Barbra, who was still “too insecure” sexually to agree, agreed to go with him just for the day – a decision she now responds to by thinking, “How stupid!”
But at the time: ‘Free love wasn’t my style. Besides, how do you brush your teeth in the desert? Do I sleep with my makeup on?’
Although he again could not know Barbra in the Biblical sense, the two cultivated a friendship of moving depth.
Time has passed: by the time he assaulted her again in 1972, Barbra and Marlon were both divorced and his sex appeal began to fade; he is depicted that year
They bonded over their shared artistry, their mutual understanding of the trials of fame, and their willingness to speak freely about their personal fears.

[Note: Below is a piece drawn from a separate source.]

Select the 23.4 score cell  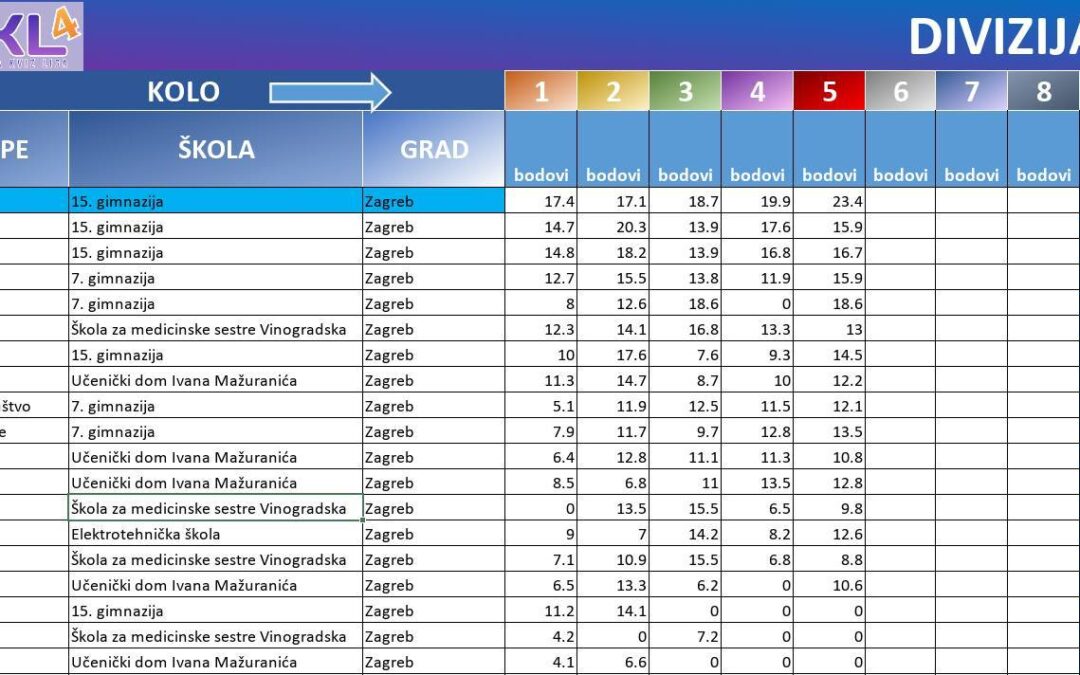click(829, 200)
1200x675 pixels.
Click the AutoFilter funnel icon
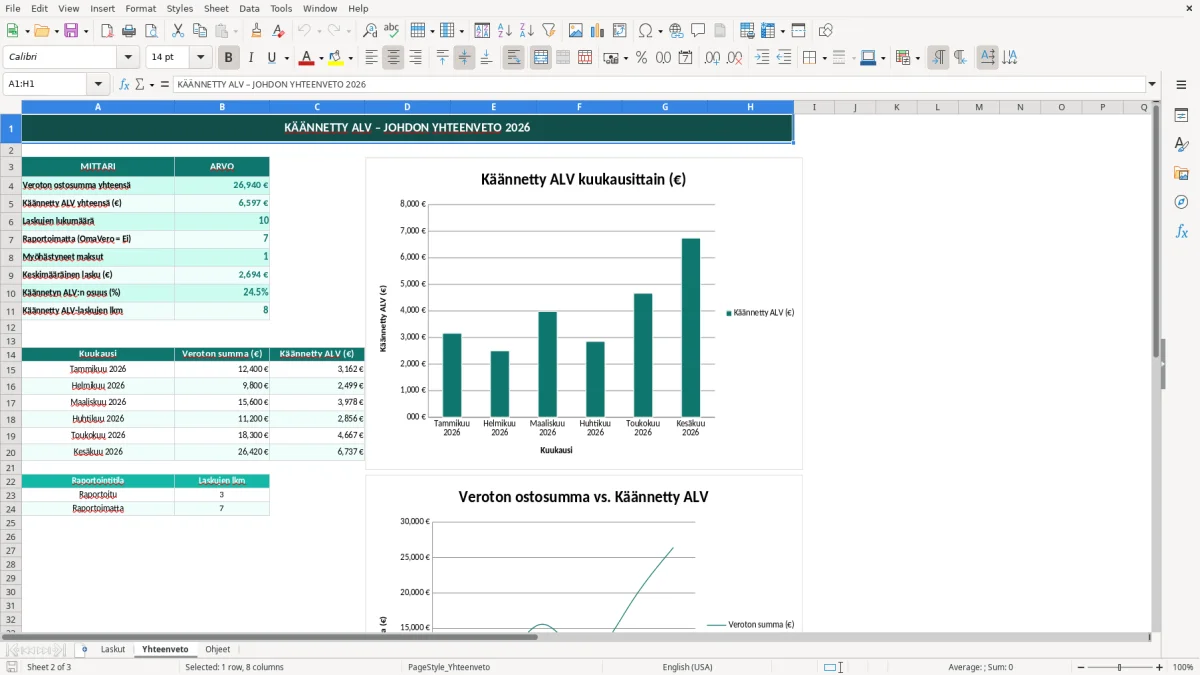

Marlon at one point called Barbra and said, “Sing me a song,” a request she acceded to, arguing, “That’s like me asking you to recite a monologue from Hamlet.”
So he recited a soliloquy from Hamlet and said, “Now it’s your turn,” allowing Barbra to sing the Rodgers & Hart ballad Nobody’s Heart Belongs To Me – a song she first sang in her club act in the 1960s before she became famous.
“When I thought about it now, I used the song to tell him what was going on in my life, even if it was subconsciously,” Barbra wrote.
Although she told him the secrets of her love life through music, even at that point she did not go so far as to actually start a romance with him.
Yet their personal bond endured into his old age and his uncanny decline, when his various demons visibly began to overtake him.
One evening he went to Barbra’s for dinner and had become so fat that he could no longer get away from the wheel without her help.
They never slept together before Marlon died in 2004 at the age of 80 – with Barbra on the star-studded guest list at his funeral.
His failure to conquer Barbra was a source of lasting regret; based on a sad phone call, she still ranks as one of her “fondest memories.”
After seeing her on TV in The Way We Were, he called her and said, “At the last minute you were so vulnerable that I fell in love with you again.”
He reflected, “We should have done more when we were younger, fucked a lot and had kids. Kiss yourself for me in the mirror.”